Required work:
1) In the Greene County Bancorp text, rewrite the paragraph that begins "TCJA permanently reduces" as a short bulleted list that keeps its main facts.
2) According to the Greene County Bancorp text, what was the total of securities purchases during the six months ended December 31, 2017?

---------- Text section ----------

TCJA permanently reduces the maximum corporate income tax rate from 35% to 21% effective January 1, 2018. The lower
corporate income tax rate means that deferred tax assets and liabilities that will be deductible or taxable in the future would
need to be computed at the new tax rate. Additionally, fiscal year-end taxpayers such as Greene County Bancorp, Inc. are
required to utilize a “blended rate” in calculating the effective tax rate for the fiscal year based on a ratio utilizing the
number of days at the 35% tax rate and the number of days at the 21% tax rate. Greene County Bancorp, Inc.’s statutory
blended rate for fiscal 2018 is approximately 28%. This statutory rate is impacted by the benefits derived from tax-exempt bond
and loan income, the Company’s real estate investment trust subsidiary income, as well as the tax benefit derived from premiums
paid to the Company’s pooled captive insurance subsidiary to arrive at the effective tax rate.
Balance Sheet Summary
- Total assets of the Company were $1.1 billion at December 31, 2017 as compared to $982.3 million at June 30,
2017, an increase of $78.5 million, or 8.0%. This growth is the result of the continued expansion within our existing
markets, across all three of our primary banking lines - retail, commercial, and municipal.
- Securities available-for-sale and held-to-maturity increased $26.8 million, or 8.5%, to $342.1 million at
December 31, 2017 as compared to $315.3 million at June 30, 2017. Securities purchases totaled $74.8 million during the six
months ended December 31, 2017 and consisted of $62.1 million of state and political subdivision securities, $10.4 million of
mortgage backed securities, and $2.3 million of U.S. government sponsored enterprises securities. Principal pay-downs and
maturities during the six months amounted to $47.1 million, of which $9.2 million were mortgage-backed securities, $36.4 million
were state and political subdivision securities, and $1.5 million were corporate debt securities.

---------- Dataset extract ----------

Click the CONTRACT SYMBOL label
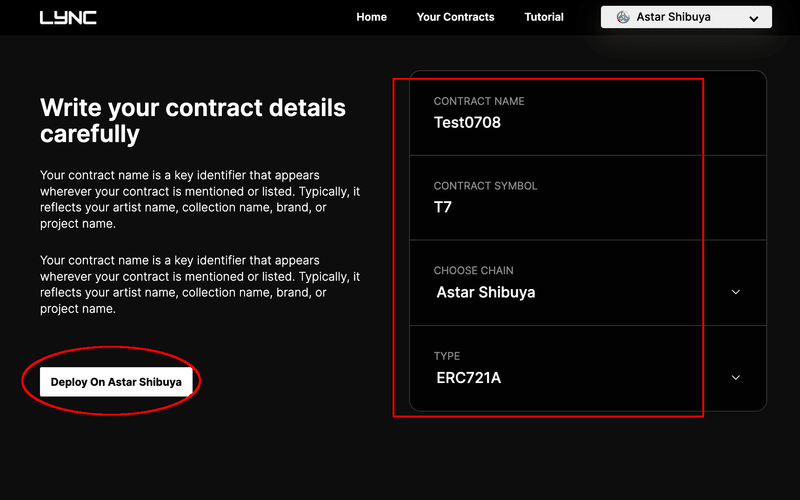This screenshot has height=500, width=800. 485,186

----------

Replies:
1)
- TCJA permanently cuts the maximum corporate income tax rate from 35% to 21%, effective January 1, 2018.
- Deferred tax assets and liabilities that will be deductible or taxable in the future must be computed at the new rate.
- Fiscal year-end taxpayers such as Greene County Bancorp, Inc. must use a blended rate for the fiscal year, based on the number of days at the 35% rate and the number of days at the 21% rate.
- The company's statutory blended rate for fiscal 2018 is about 28%.
- The effective tax rate is reached by adjusting the statutory rate for the benefits from tax-exempt bond and loan income, income from the real estate investment trust subsidiary, and premiums paid to the pooled captive insurance subsidiary.

2) $74.8 million.